Once we had turned the thing around the right way and Sir had tightened it a couple of times i began to realise what a wonderful, sexy garment a corset can be. This led to me spending the entire day in just a corset, stockings and suspenders. i felt sexy, i felt ready at all times for Sir's cock and for anything he wanted from me. Once he sends them over, there will be a couple of pictures, which He took especially for me to put on my blog.

This morning, 3 days after the events of that day, i have to admit that my thoughts are a little confused. Not because i can't remember what happened or what effect it all had on my but probably because i can remember. It is hard to think what happened in what order, what senses were heightened and when.

Pain featured much more than it has to date. Spanked with his hand and then the lead which was attached to my collar. Spanked not only on my bottom, but also across my front, only served to make me amazingly wet.

He had me tied to his bed and blindfolded, he had me tied so  my wrists were tied to my ankles, he put the remote buzzing egg thing inside me, attached a nipple clamp to my clit and fucked my backside. I can barely describe the amazing orgasm that erupted from both of us after that one.

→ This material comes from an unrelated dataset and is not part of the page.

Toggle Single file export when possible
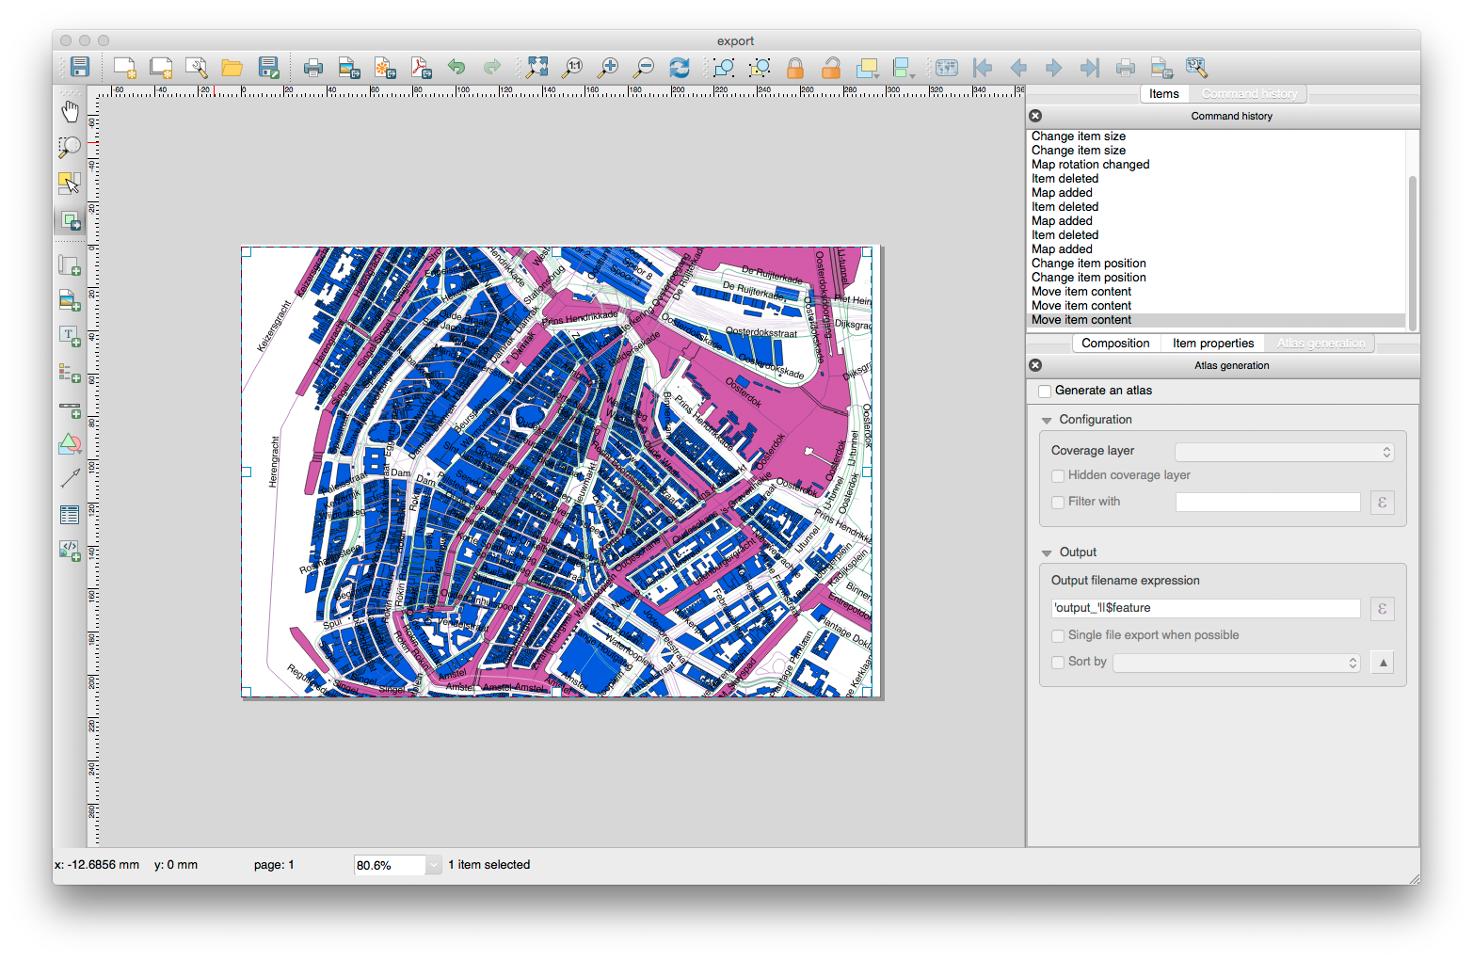 pyautogui.click(x=1058, y=636)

All of the time though, i was aware of that corset. i was aware of the effect it had on me - the way in which it made me hold my body, the way in which i looked and felt. Plus of course the effect it had on Him. Even more than ever it helped me become the play thing he wanted and needed. I felt like a sex object on legs and i loved it. If i have been on a journey (as described here on this blog), then i am now quite a way along the road to my destination.

Sitting or standing in the kitchen, in just corset and stockings, while he prepared me lunch or made tea or while i washed up felt erotic and was. Feeling him come up behind me, stroke and caress my bare backside and stroke my clit; what more could a woman want in life? 



Friday 14 September 2012

Day Trip

For reasons which were mainly work related, i visited Sir for the day this week rather than stay over night. This meant a very early start, but i mitigated the effect of this by travelling by train rather than by car (ok i have said this already).

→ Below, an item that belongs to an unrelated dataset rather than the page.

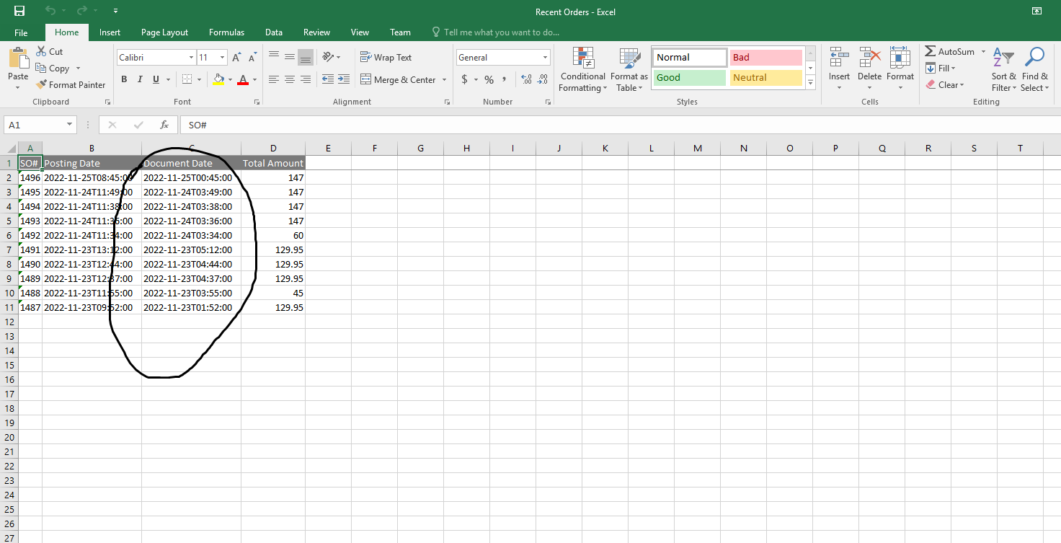Viewport: 1061px width, 543px height.
Task: Switch to the Formulas ribbon tab
Action: point(226,32)
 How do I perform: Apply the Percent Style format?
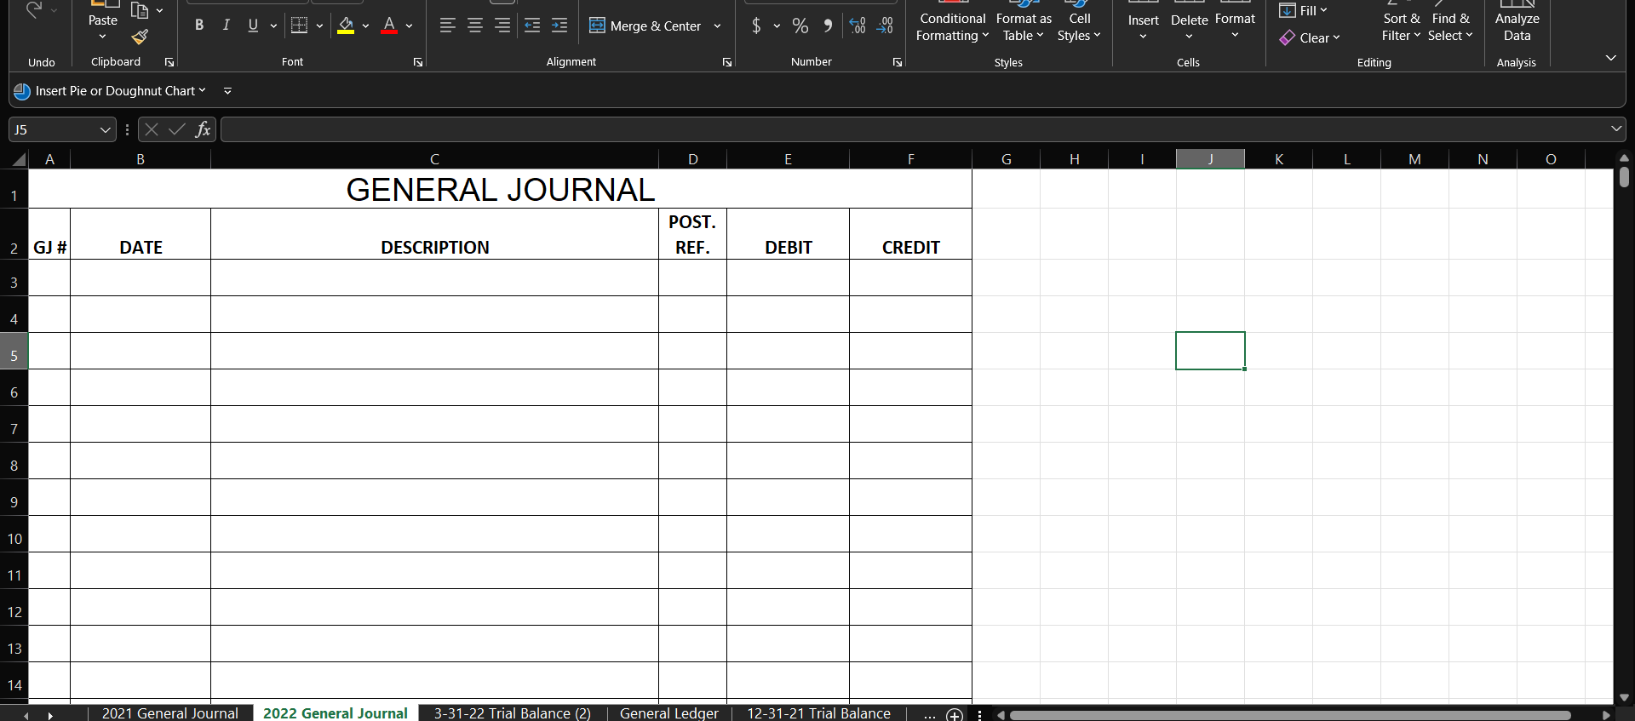(x=800, y=26)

The clothing style was kind of business wear. I am a smart casual clothes wearer for work rather than power dress. But given the 7-8lb of weight loss, a shortish straight black and grey skirt was looking pretty good on me. This was accompanied by a white blouse (with black bra), black seamed stockings and black shoes. A new leopard print kind of cardigan set off the outfit, give the coolness of the morning.

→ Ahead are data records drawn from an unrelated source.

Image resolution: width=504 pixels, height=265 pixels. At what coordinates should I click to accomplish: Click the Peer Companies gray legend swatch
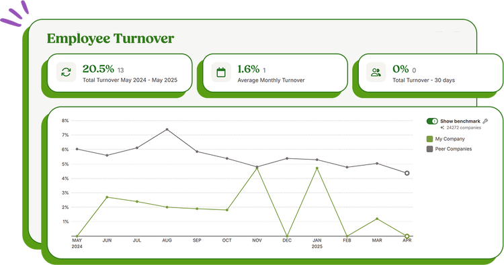click(429, 149)
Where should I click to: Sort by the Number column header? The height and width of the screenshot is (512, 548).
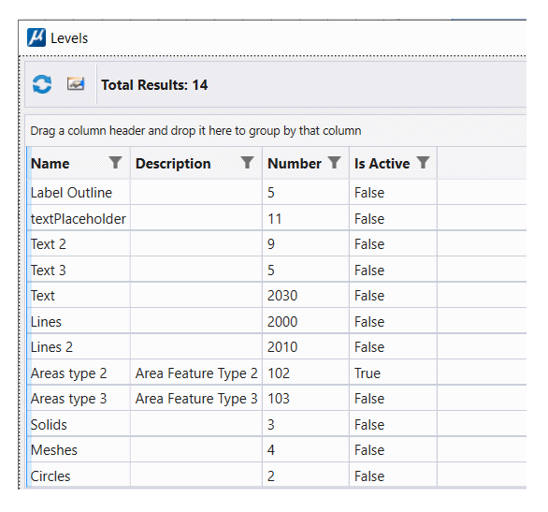(x=295, y=164)
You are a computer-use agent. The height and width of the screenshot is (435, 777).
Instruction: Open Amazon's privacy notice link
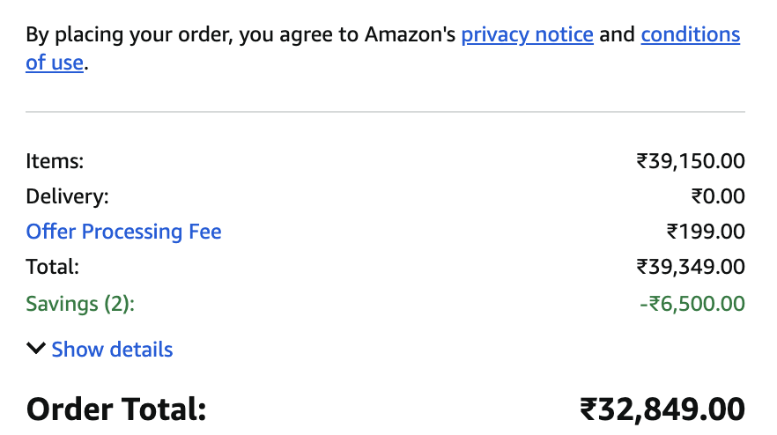(x=527, y=35)
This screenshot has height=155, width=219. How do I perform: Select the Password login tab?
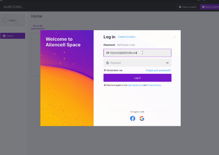(109, 45)
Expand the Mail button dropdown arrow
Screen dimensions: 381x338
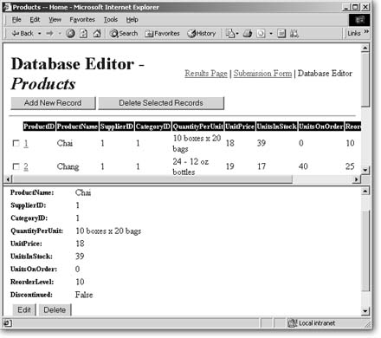[237, 34]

I arrived in London slightly ahead of schedule and so got on an earlier train. I texted Sir to let him know and set him into a slight spin, whereby he had to mobilise himself a bit more quickly to meet me. But it did result in an extra half hour together, which we were both glad of.

An hour and a half train journey allows a woman to drink her coffee, apply her make up, read a book, observe the scenery and still arrive at her destination in time for a late breakfast. Of course if she is meeting her Master half an hour before that final destination she can expect some serious enjoyment on that last leg.

"Now wearing her 'fuck me' shoes she sat opposite the man dressed in the double breasted suit. After 2 or 3 stops the only other person in close vicinity was the woman sitting directly behind her knitting. As their eyes met, she opened her legs, revealing her stocking tops and the hint of a bare pussy. He reached across and stroked her leg, his hand reaching up past the stocking top. She gasped as his fingers found that she was already wet.

By the time the ticket inspector arrived to check their tickets the man in the suit had already brought her close to orgasm, her skirt hitched up around her waist, her legs spread wide for him. And once the lady and her knitting had left the train and they were alone in the carriage he not only brought her to orgasm but she had knelt down before him and sucked his cock.

All too soon, they arrived at their final destination. she straightened her clothes and, slightly wobbly on those high heels, she climbed down from the train. Next stop was His house, via the supermarket for a supply of croissants". An early start, plus such excitement before 9.30 am makes for a hungry Master and his slut!

Episode 2 -  The corset follows soon.


Thursday 13 September 2012

30 Days of Submission - Days 14 /15 The Train Journey

first of all lets get day 14 over with, then we can move on to the more interesting day......
 
Does religion have any bearing on your decision to submit? If not, are you familiar with religious based submission and do you view it as similar to other types of submission or dissimilar? 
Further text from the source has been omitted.